We then turned into Kohlmarkt, which Ryan joked was the least Kohl's-like street imaginable: It was lined exclusively with the most elegant designers, some I'd never even heard of and most I couldn't pronounce. It was almost comical watching local citizens avoid this street while they hurried along, which meant that everyone else was as much a tourist as we were.
We ended in the Michaelerplatz, where the Hofburg Imperial Palace (i.e., of the Hapsburgs) sits. It's actually a complex of palaces, each grander than the last, now used almost exclusively as museums and parking lots for hundreds of horse-drawn carriages. (There's a Viennese term for these carriages, which are the Vespas of Rome--and taking one will cost you more than even a gondola ride. We heard from one local that they charge about $50 for a 15-minute ride.)
We stopped into the imperial museums, first touring the museum dedicated to Empress Sisi (a highly loved queen of Austria and Hungary, who was assassinated by an anarchist and who infamously despised royal life). We then went through the imperial apartment museum, which was more fascinating for Ryan than it was for me (I was pretty disgusted, actually): It showcased the Hapsburg's thousands--and this isn't an exaggeration, I really mean thousands--of cutlery and tableware pieces. Hundreds of forks--silver, ivory, bone, wood, gold, bronze, porcelain--spoons, types of knives I've never even seen; plates, bowls, sugar bowls, half-plate-bowls; serving wares, candlesticks; cups, teapots, glasses; crystal, diamond, ruby, lapis lazuli...it didn't end. My own version of hell would be the task of polishing all that silver, let alone clean the rest of the collection. Ryan, with his love of Downton Abbey, was more interested in the crazy tree of servants--who reported to whom, who was in charge of the créme brûlée, who extinguished the candles, who wasn't allowed to speak to whom.
We then toured the Kunsthistorisches museum, also on the Hofburg complex but now dedicated to history ranging from ancient Egypt to eighteenth-century Italian painters. By that point, our lower backs were aching so badly from walking so slowly through museum after museum that we stretched out on the lawn in front of the building, right in the shade of a massive, tear-shaped shrub. Maybe an hour later, we slowly headed back through the city to a restaurant owned by a family that fled Hungary after the 1956 revolution (read: massacre). This restaurant, Ilona Stüberl, taught us that we love--love--Hungarian cuisine.
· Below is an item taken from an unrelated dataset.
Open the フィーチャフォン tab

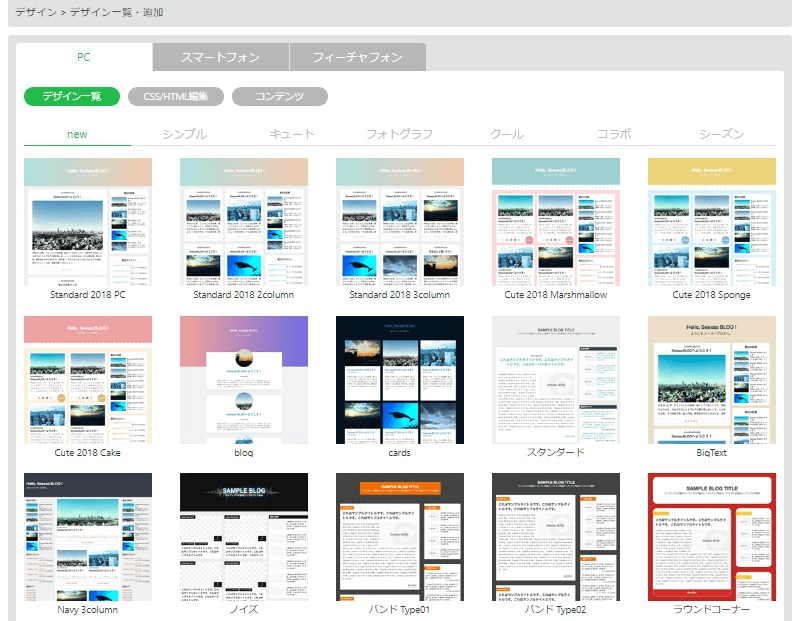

We ended our night at what ended up being one of our favorite places in Vienna: Das Loft, a loft bar on the 18th floor of the Sofitel near our own hotel. It offered almost 360º panoramic views of the city, and we were lucky to sit right by a soaring window that looked out at a small amusement park and, more interestingly, a large park with two industrial-looking towers. It turns out that these towers were built in WWII to shoot down incoming Ally planes. Although they were never used, they were built to be completely indestructible...which the city verified was true, given how hard they worked to bring them down. They couldn't, so the towers still stand--now as a converted monument against war and violence.
But more about that when we get to Hungary.